Dataset entries:
# # # # # # #

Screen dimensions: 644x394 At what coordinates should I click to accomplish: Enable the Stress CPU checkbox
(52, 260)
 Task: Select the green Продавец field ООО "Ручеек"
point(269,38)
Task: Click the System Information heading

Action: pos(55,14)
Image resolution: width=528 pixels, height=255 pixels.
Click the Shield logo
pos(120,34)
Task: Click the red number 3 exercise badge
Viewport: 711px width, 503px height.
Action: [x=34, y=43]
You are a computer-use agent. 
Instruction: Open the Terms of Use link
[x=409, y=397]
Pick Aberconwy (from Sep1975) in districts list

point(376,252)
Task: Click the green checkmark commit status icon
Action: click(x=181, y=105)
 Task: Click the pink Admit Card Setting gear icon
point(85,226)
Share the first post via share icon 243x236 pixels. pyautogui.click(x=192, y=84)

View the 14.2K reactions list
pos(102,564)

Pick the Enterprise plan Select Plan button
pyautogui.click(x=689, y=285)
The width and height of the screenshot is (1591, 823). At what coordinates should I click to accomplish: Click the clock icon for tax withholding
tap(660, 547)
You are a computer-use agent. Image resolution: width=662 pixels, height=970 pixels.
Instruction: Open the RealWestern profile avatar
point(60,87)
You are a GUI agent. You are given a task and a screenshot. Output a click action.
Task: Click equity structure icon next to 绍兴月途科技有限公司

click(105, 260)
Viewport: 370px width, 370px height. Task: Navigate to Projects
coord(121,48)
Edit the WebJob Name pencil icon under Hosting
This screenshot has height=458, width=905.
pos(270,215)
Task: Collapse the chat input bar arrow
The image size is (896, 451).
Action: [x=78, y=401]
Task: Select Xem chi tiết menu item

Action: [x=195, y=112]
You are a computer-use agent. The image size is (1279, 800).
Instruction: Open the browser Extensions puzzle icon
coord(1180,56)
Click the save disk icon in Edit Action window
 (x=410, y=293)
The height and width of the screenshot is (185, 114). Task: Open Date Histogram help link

# # # # # # #

WORK TO COMPLETE — Scan the records above for the string "resolution", then select every line that holds it.

YOUR RESPONSE —
Image resolution: width=528 pixels, height=255 pixels.
You are a computer-use agent. Image resolution: width=662 pixels, height=970 pixels.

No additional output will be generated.